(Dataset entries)

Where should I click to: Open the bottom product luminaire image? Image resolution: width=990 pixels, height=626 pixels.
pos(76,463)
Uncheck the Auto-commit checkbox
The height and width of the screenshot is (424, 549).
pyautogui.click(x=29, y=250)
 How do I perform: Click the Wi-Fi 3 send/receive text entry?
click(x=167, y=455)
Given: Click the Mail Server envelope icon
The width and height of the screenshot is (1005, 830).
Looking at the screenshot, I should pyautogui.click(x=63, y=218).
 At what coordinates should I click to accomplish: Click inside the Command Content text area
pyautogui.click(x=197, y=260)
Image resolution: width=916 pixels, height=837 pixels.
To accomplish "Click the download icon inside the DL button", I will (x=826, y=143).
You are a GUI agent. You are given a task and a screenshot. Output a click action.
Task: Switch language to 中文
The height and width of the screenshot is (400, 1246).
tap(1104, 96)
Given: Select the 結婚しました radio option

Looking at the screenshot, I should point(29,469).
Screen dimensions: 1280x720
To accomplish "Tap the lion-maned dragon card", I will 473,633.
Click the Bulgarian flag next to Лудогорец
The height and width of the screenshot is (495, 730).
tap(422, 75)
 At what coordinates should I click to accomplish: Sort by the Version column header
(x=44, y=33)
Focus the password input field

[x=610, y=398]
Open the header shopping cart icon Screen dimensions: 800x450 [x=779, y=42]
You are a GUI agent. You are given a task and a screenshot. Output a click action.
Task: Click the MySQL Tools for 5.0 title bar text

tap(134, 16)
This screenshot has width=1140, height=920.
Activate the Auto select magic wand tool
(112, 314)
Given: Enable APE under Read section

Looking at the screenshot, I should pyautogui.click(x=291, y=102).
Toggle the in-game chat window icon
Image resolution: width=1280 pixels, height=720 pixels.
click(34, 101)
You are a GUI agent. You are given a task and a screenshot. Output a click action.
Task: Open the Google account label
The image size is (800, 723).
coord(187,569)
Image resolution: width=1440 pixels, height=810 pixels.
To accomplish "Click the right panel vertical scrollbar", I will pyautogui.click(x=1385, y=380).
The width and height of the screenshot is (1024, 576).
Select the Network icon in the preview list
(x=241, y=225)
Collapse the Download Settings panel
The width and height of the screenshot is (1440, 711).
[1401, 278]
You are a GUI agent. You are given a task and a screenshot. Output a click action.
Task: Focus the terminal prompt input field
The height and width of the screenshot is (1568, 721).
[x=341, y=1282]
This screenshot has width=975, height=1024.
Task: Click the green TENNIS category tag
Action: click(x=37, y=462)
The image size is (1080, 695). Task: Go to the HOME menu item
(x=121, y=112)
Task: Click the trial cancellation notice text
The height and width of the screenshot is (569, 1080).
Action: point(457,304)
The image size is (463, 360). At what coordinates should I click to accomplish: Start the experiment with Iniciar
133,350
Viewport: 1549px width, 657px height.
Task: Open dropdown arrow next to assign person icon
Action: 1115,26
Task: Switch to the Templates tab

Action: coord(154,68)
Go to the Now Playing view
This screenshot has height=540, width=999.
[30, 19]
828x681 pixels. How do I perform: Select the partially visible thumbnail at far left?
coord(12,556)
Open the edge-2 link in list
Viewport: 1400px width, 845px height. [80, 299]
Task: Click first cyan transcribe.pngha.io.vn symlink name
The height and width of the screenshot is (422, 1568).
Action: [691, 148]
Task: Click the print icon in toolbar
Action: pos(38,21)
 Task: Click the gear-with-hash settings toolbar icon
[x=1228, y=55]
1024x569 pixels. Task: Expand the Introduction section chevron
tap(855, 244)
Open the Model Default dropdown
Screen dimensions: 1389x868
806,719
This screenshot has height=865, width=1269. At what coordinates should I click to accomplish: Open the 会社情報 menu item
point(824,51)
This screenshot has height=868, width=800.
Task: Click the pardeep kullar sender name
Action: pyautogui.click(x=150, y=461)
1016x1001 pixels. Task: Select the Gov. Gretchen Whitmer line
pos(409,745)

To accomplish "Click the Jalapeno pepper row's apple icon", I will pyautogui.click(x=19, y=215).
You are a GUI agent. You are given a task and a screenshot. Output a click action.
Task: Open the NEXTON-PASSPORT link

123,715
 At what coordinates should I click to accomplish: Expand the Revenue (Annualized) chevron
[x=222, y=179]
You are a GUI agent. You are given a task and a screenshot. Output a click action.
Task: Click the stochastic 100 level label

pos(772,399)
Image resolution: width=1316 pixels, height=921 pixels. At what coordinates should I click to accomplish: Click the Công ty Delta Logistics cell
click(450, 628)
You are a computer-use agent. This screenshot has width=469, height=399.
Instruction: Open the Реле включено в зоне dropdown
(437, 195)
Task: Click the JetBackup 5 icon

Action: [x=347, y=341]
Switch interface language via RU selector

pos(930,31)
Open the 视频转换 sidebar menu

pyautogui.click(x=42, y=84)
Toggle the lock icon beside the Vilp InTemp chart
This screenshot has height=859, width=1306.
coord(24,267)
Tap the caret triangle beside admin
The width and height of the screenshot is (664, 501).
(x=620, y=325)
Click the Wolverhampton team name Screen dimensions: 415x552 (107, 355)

● EXERCISE INSTRUCTIONS
Search the records for the string "will" and, wherever a line contains it, please copy that line.

● REPLY TO THE TASK
To accomplish "Click the download icon inside the DL button", I will (x=826, y=143).
To accomplish "Tap the lion-maned dragon card", I will 473,633.
To accomplish "Click the right panel vertical scrollbar", I will pyautogui.click(x=1385, y=380).
To accomplish "Click the Jalapeno pepper row's apple icon", I will pyautogui.click(x=19, y=215).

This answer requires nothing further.